Finally, I ask the House to imagine the outcry there would be if thousands of bankers, civil servants, or even former MPs had been treated in such a way. That would be a huge story that we would be following regularly in the national media. This has been an almost silent scandal, but this evening’s debate will, I hope, bring it to the attention of a wider audience in the quest for justice for communities who contributed so much, sacrificed so many and yet were treated so abysmally.
I congratulate my right hon. Friend the Member for Kingston upon Hull West and Hessle (Alan Johnson) on securing this debate and on the fight he has put up, and indeed initiated, on behalf of the fishermen. Icelandic fishing finished in 1976, and the middle water fishing that went out of Grimsby finished in the ’80s with the laying up of the cat class British United Trawlers vessels, and the industry has been in abeyance as a powerful force since. It is a tragedy and a scandal that this matter has not been cleared up, so many years after the death of the distant water fishing industry. We are also still fighting for compensation for fishermen who did not receive it under the two schemes operated by the Labour Government.
The fact is that the pension scheme was appalling. It was badly administered and badly run, and the fishermen were treated with total contempt by the owners. The owners had to set up a scheme, but set up the meanest scheme possible. It was run inadequately first of all by Lowndes, which became Noble Lowndes. It then passed in a series of shuffles to General Accident, and finished up with Norwich Union, which promptly changed its name to Aviva.
My attempts to grapple with the problem began in the early ’80s. Some people were allowed to withdraw their pensions, but some were refused. I took up some of the more difficult cases with the Office for Pensions Administration, which investigated the scheme and found that the records were in an appalling state. The company did not know to whom it was due to pay pensions. It had no records of their addresses or dependants, and it made no attempt to contact them to say that there was money to be collected on their behalf. It was not until pressure was brought to bear by my right hon. Friend, working with the fishing port MPs, that we got a response. To be fair, Norwich Union, and subsequently Aviva, has done its best to contact those concerned, working with the mission and the port MPs, and putting adverts in local papers. A large number of people have come forward to make claims, but, as my right hon. Friend has said, there remains a substantial number who have not been found who are still owed money—substantial sums in some cases; small sums in most cases—by the scheme.

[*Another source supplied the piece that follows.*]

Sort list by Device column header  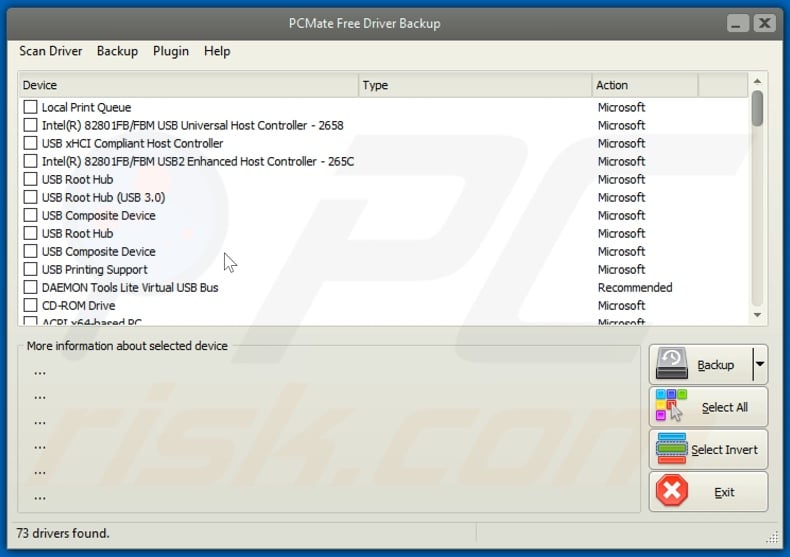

The time has come for the scheme to be wound up and for the Minister to exercise whatever power he has. It is time for the company, working with the fishing port MPs, to wind up the scheme. We have decided that the money could best be paid to fishing charities, to support fishing families in desperate need. That would be a fair use of it. However, after all this time, the company owes us the decency of adding a substantial sum in compensation to the sums already in scheme to be wound up, because here we are, after 34 years, still arguing for justice for the fisherman. That could have happened to no other section of our society. It is appalling that we have to do this, but let us now get it done. Let us get this monstrous scheme wound up.

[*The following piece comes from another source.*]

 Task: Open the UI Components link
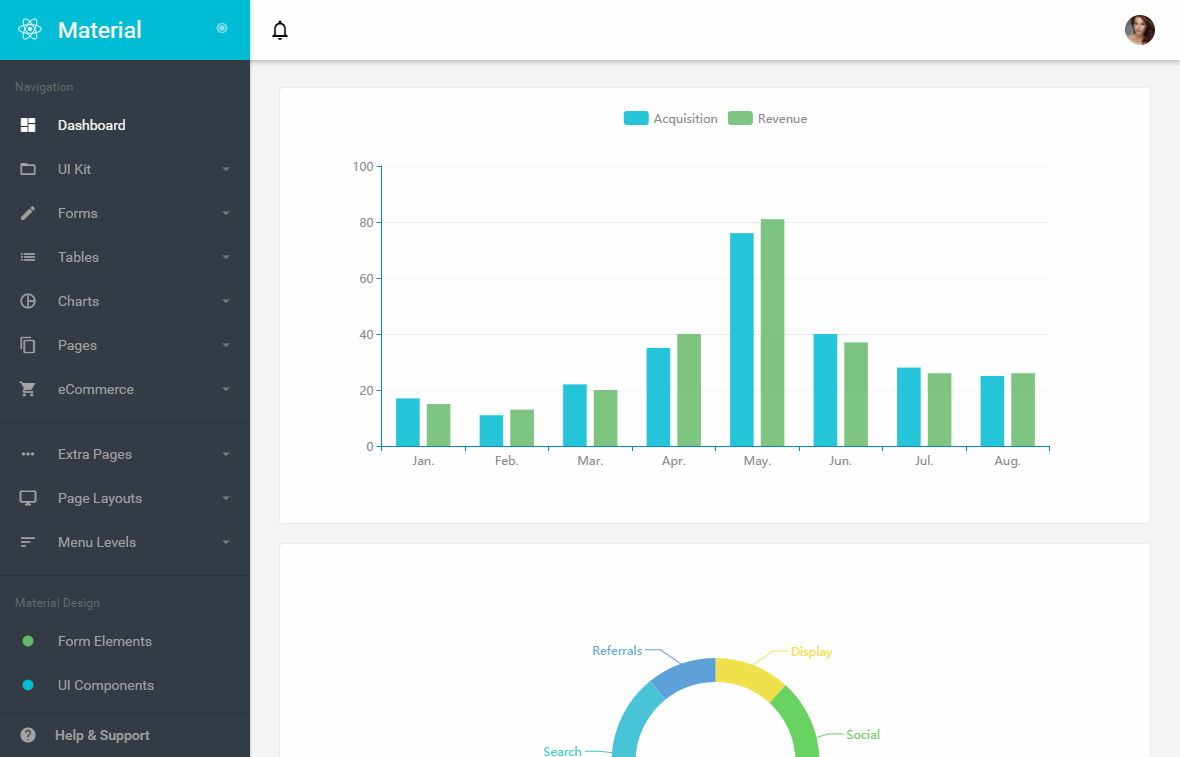point(105,685)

It is common courtesy, simply as a matter of routine, to congratulate the Member who has secured a debate, but in this case I sincerely congratulate the right hon. Member for Kingston upon Hull West and Hessle (Alan Johnson), because he has a track record of campaigning on this issue over a number of years. I looked at some of the articles on his website, and I recognise that he and other right hon. and hon. Members have done an important service to their constituents and the trawlermen. He spoke powerfully and evocatively about the lives that they led and their quite proper demand for justice.
I pay tribute to the right hon. Gentleman for that work and for, as he said, giving a voice to what has to some extent been a silent campaign. I must admit that when the titled “Trawlermen’s pensions” came out of the hat, I raised an eyebrow and wondered what the subject was. As I have read up on the issue and as my officials have provided me with briefings, I have been quite startled by, as has been said, the shoddy record keeping of the various schemes right from the beginning. It seems incredible to think that a pension scheme could have just a name, an initial and a date of birth—for example, “Smith, J., 1920”, or whatever. It just seems hopeless.

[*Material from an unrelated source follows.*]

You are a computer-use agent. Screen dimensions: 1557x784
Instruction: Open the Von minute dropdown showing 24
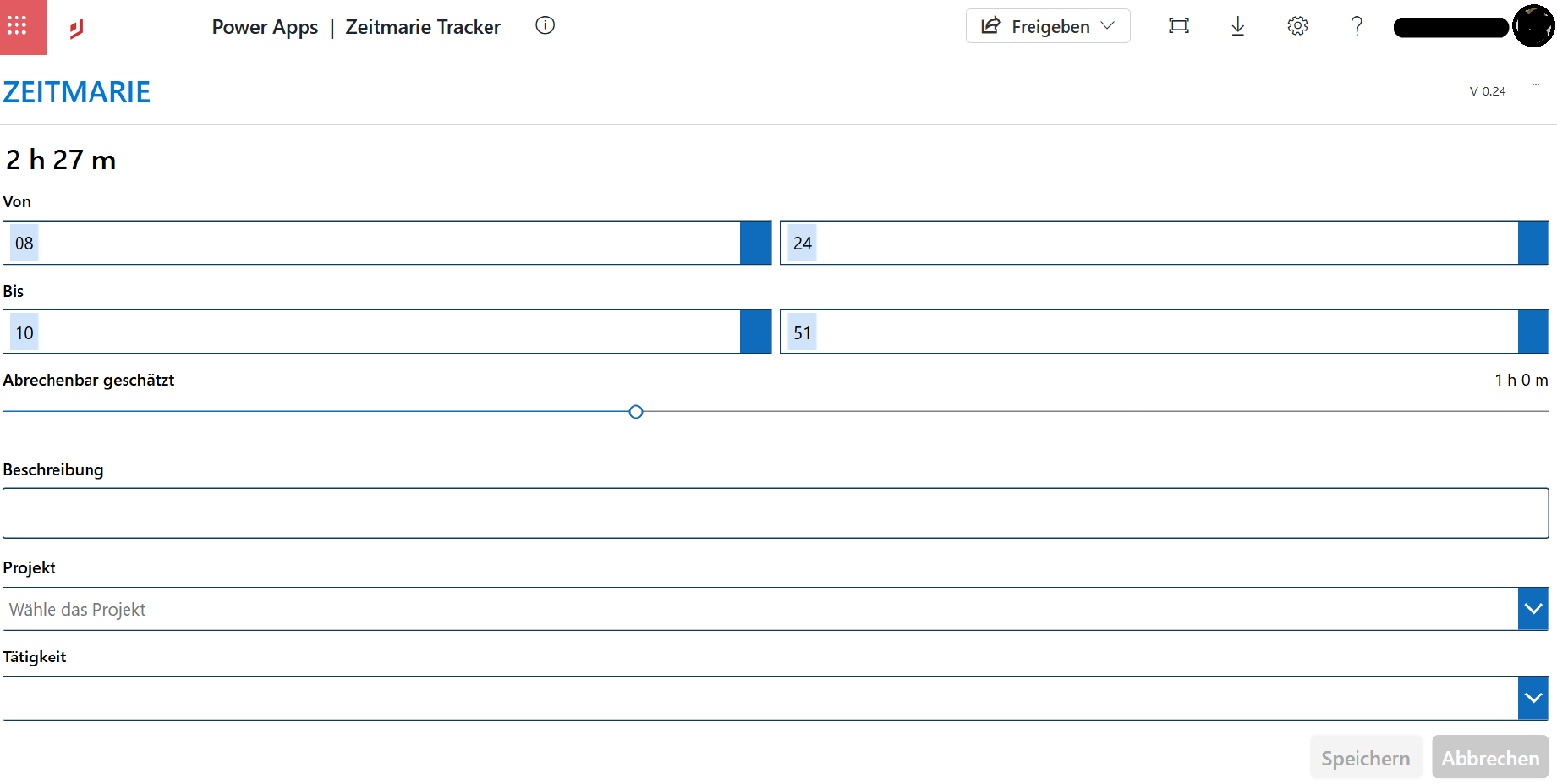point(1165,242)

It was clearly a different world back then. We did not have the Pensions Regulator, a pensions ombudsman, the Pensions Advisory Service or the pension tracing service. A lot of those institutions have come about partly to ensure that such situations do not arise again. I want to talk predominantly about the trawlermen and their situation this evening, but I should also say that good record keeping in company pension schemes has not completely gone away as an issue. Even this year, the regulator has been doing more work to ensure that schemes keep proper records. I would like to use this opportunity to reiterate the vital importance both of schemes keeping proper records—something that the trawlermen’s case demonstrates—and, if records are not in order, of doing something now to put them in order to avoid a recurrence of anything similar.
Let me draw together where we are now and where we go from here. I recognise that in the limited time available I might not be able to cover all the detail that I would like to, so let me say that I would be more than happy to meet the right hon. Gentleman and his colleagues to discuss how we might take matters further, although I do have an update for him of where we have progressed things in the interim.
We are talking about five schemes, all of which are now administered by Aviva. One confusing aspect of this situation is that the schemes have traded under different names at different times. The principal scheme is the fishermen’s pension scheme, which had around £1.3 million of assets as of June 2010, as the right hon. Gentleman said—obviously these things fluctuate—and around 4,800 remaining members, but there are four others: the Fleetwood fishermen’s scheme, the Scottish trawler fishermen’s pension scheme, the Fairtry pension scheme and the Hull fish merchants’ pension scheme. The right hon. Gentleman talked about tuppence-ha’penny and fourpence going in, but what is unusual about those schemes is that, essentially, the amounts coming from them are in many cases not pensions at all, but lump sums of, say, £300 or £400. This leads to confusion about where some of the money has gone. If someone was told that they were paid a pension but they said that they were not, it would be obvious and easy to decide, but on the whole we are talking not about pensions but about a right to a small amount relative to a lifetime of pension receipt. In the past, those amounts were often paid as lump sums.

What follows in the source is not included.